> _Request_
Please put the lines between the one holding "You are a GUI" and the one holding "Image resolution: width=1920", inclusive, into a JSON list of strings, one string per line and no blank lines.

> _Input data_

################

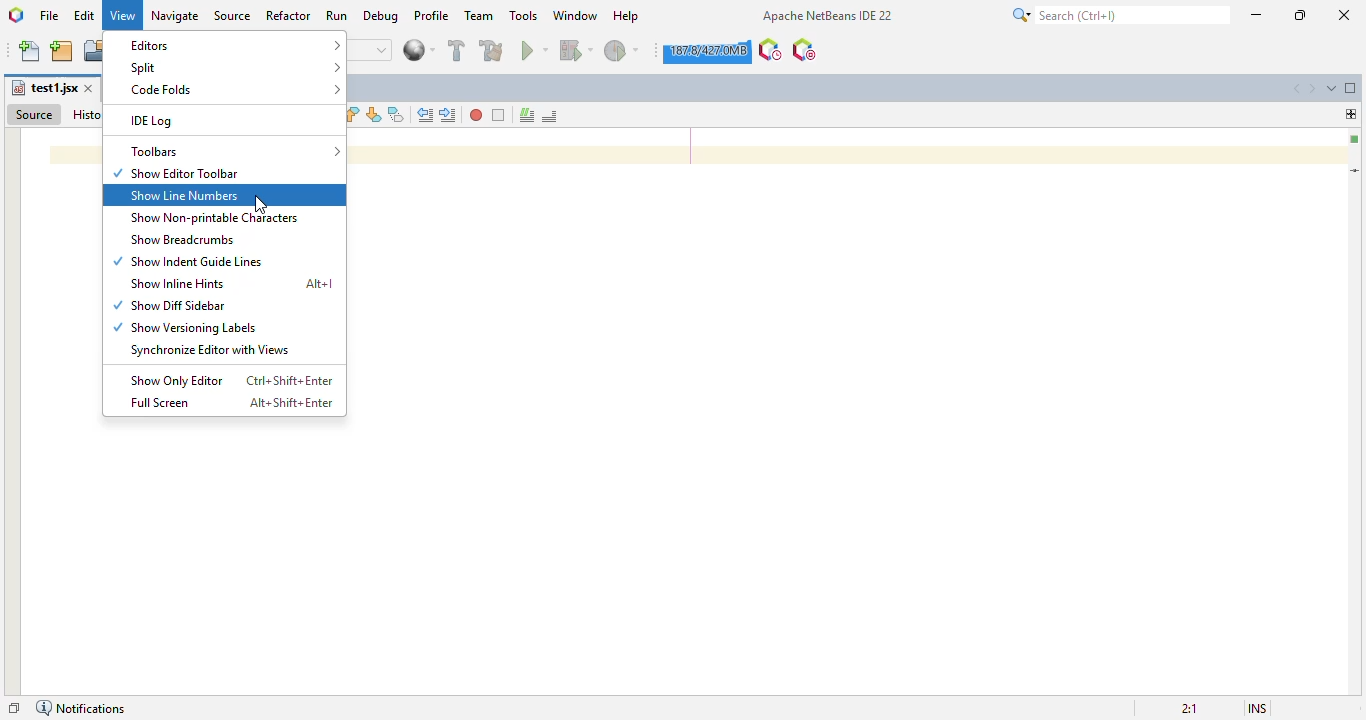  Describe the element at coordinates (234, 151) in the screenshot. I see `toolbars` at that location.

################

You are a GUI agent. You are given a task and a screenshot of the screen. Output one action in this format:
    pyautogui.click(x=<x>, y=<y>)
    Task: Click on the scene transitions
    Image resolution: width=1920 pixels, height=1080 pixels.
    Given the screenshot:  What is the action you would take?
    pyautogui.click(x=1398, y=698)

################

> _Finished exercise_
[
  "You are a GUI agent. You are given a task and a screenshot of the screen. Output one action in this format:",
  "    pyautogui.click(x=<x>, y=<y>)",
  "    Task: Click on the scene transitions",
  "    Image resolution: width=1920 pixels, height=1080 pixels."
]